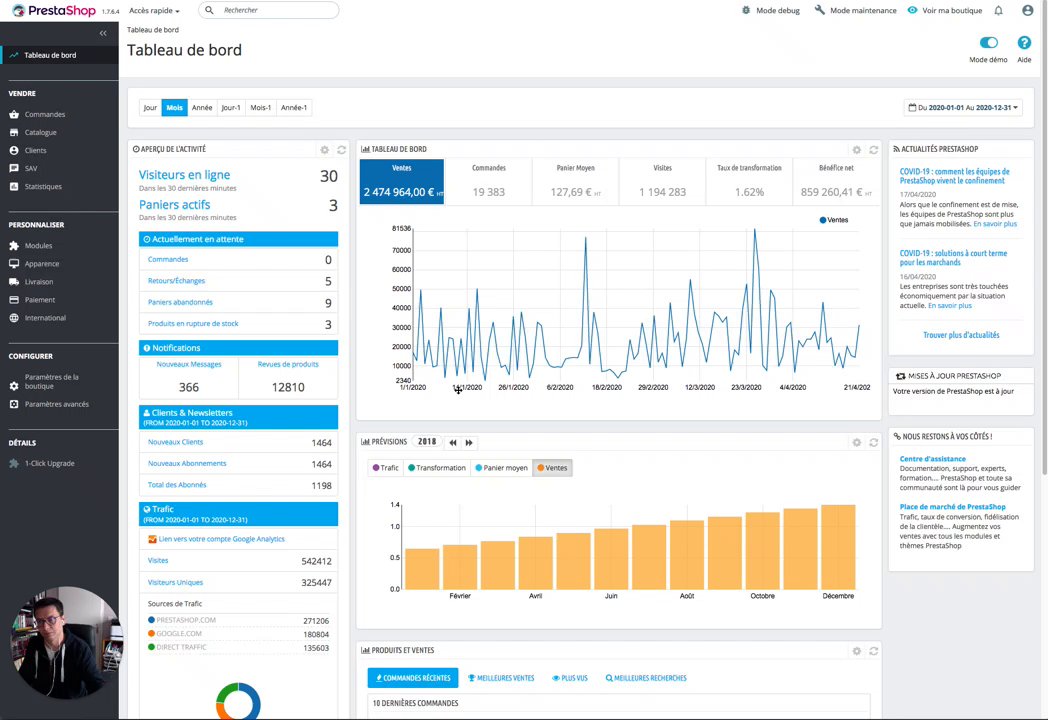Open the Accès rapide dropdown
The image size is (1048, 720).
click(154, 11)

...

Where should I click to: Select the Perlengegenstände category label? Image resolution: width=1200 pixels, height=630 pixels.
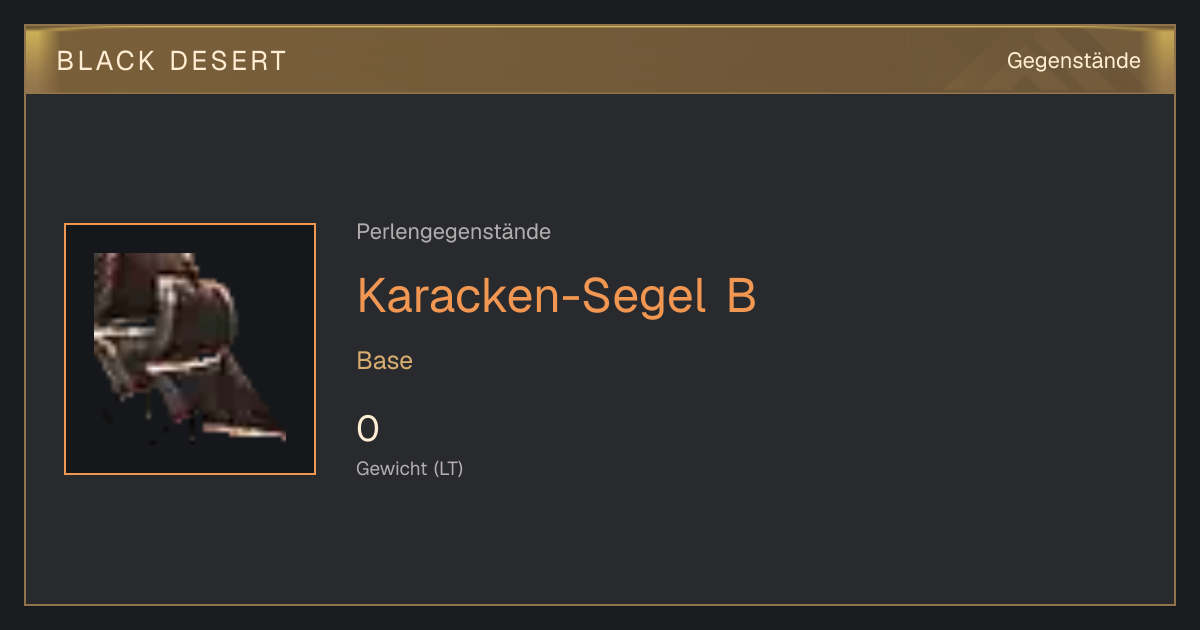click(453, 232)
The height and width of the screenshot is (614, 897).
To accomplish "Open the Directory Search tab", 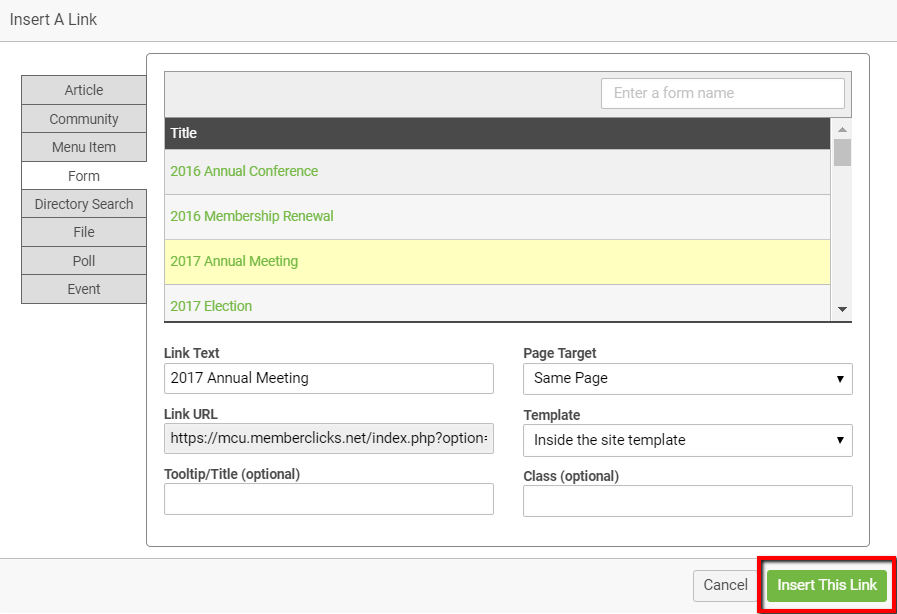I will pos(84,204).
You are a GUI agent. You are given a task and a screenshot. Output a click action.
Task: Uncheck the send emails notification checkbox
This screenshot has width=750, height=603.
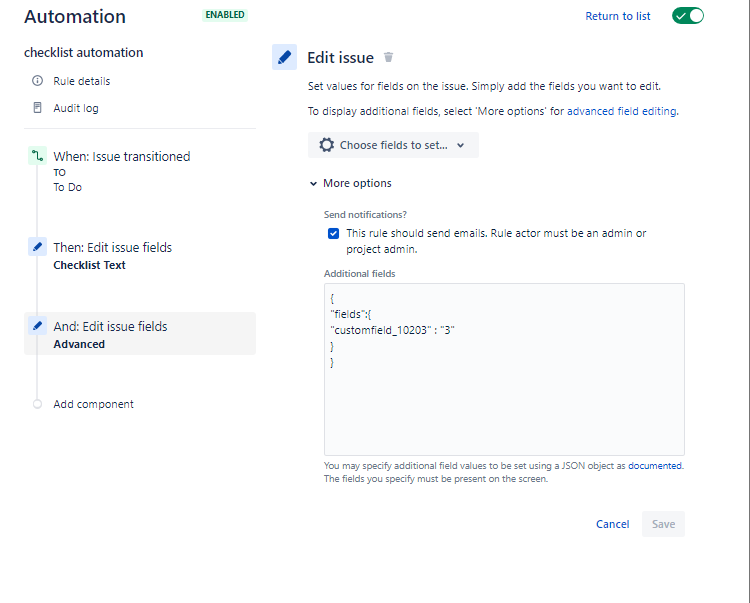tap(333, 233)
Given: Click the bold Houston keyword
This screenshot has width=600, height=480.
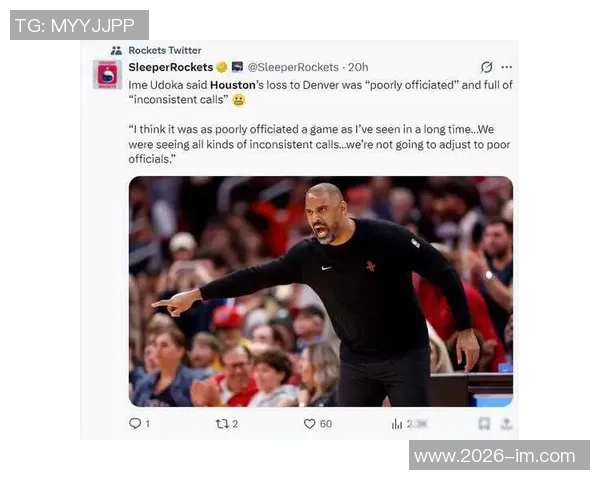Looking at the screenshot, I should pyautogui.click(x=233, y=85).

SHORT TASK: Lay out the lines from the one containing "Open the Accès rapide dropdown" through the one containing "click(154, 11)", inclusive, as a JSON list of strings with one string per line and blank lines omitted. Leave the pictures out of the answer.

RESULT:
[
  "Open the Accès rapide dropdown",
  "The image size is (1048, 720).",
  "click(154, 11)"
]